What you produce should be every line from the data that includes "computer".
#### INPUT MATERIAL ####
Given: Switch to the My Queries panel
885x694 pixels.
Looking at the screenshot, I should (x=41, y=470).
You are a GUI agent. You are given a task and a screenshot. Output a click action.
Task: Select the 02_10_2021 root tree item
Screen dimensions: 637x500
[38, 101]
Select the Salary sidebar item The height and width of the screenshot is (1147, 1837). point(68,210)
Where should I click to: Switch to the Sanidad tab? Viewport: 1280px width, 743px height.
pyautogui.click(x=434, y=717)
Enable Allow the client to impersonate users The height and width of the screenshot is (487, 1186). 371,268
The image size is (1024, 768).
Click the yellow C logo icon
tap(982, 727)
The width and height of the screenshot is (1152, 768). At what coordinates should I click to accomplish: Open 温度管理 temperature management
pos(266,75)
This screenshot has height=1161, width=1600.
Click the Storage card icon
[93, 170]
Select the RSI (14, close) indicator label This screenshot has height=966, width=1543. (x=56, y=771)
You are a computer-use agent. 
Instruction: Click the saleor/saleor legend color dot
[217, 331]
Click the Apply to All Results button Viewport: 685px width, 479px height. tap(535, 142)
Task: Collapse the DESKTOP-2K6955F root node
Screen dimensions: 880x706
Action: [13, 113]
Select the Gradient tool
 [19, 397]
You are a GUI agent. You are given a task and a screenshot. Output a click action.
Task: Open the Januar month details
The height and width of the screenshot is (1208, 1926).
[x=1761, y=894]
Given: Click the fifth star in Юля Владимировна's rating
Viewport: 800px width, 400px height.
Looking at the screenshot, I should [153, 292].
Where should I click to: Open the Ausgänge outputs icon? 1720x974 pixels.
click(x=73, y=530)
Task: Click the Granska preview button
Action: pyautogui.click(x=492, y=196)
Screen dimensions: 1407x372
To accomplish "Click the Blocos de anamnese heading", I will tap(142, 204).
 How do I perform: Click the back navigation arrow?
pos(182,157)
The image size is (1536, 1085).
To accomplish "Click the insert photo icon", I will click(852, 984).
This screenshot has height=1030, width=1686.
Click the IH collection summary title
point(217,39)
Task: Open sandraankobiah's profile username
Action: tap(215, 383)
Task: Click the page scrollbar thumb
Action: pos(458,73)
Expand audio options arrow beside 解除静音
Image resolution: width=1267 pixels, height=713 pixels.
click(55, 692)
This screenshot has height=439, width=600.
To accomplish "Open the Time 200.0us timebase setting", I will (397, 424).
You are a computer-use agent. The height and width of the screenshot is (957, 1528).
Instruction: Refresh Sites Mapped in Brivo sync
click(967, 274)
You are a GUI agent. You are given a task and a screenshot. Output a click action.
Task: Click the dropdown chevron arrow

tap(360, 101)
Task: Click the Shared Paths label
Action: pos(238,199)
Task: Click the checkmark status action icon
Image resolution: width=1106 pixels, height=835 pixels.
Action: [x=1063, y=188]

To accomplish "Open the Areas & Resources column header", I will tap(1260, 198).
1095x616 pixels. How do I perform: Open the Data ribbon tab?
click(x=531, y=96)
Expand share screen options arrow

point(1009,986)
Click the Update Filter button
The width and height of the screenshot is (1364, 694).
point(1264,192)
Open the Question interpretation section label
####
__TASK OUTPUT__.
You are a computer-use agent. 
You are a computer-use agent. The height and width of the screenshot is (957, 1528).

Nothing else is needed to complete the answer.